[Collected data]
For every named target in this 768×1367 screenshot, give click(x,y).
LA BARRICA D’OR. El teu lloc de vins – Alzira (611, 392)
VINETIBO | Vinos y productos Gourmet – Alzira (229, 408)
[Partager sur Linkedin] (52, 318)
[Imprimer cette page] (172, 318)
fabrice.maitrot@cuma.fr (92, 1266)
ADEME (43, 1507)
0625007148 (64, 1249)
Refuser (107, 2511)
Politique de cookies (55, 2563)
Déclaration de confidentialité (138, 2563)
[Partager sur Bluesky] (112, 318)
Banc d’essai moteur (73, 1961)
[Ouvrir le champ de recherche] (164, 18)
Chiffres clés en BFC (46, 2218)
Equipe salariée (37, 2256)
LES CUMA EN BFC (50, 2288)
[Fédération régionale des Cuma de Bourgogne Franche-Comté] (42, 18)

> _WHAT YOU SHOULD DO_:
Print only the lines from the top of the data above down to the line holding "Equipe salariée (37, 2256)", inclusive.

> _OUTPUT BELOW_:
For every named target in this 768×1367 screenshot, give click(x,y).
LA BARRICA D’OR. El teu lloc de vins – Alzira (611, 392)
VINETIBO | Vinos y productos Gourmet – Alzira (229, 408)
[Partager sur Linkedin] (52, 318)
[Imprimer cette page] (172, 318)
fabrice.maitrot@cuma.fr (92, 1266)
ADEME (43, 1507)
0625007148 (64, 1249)
Refuser (107, 2511)
Politique de cookies (55, 2563)
Déclaration de confidentialité (138, 2563)
[Partager sur Bluesky] (112, 318)
Banc d’essai moteur (73, 1961)
[Ouvrir le champ de recherche] (164, 18)
Chiffres clés en BFC (46, 2218)
Equipe salariée (37, 2256)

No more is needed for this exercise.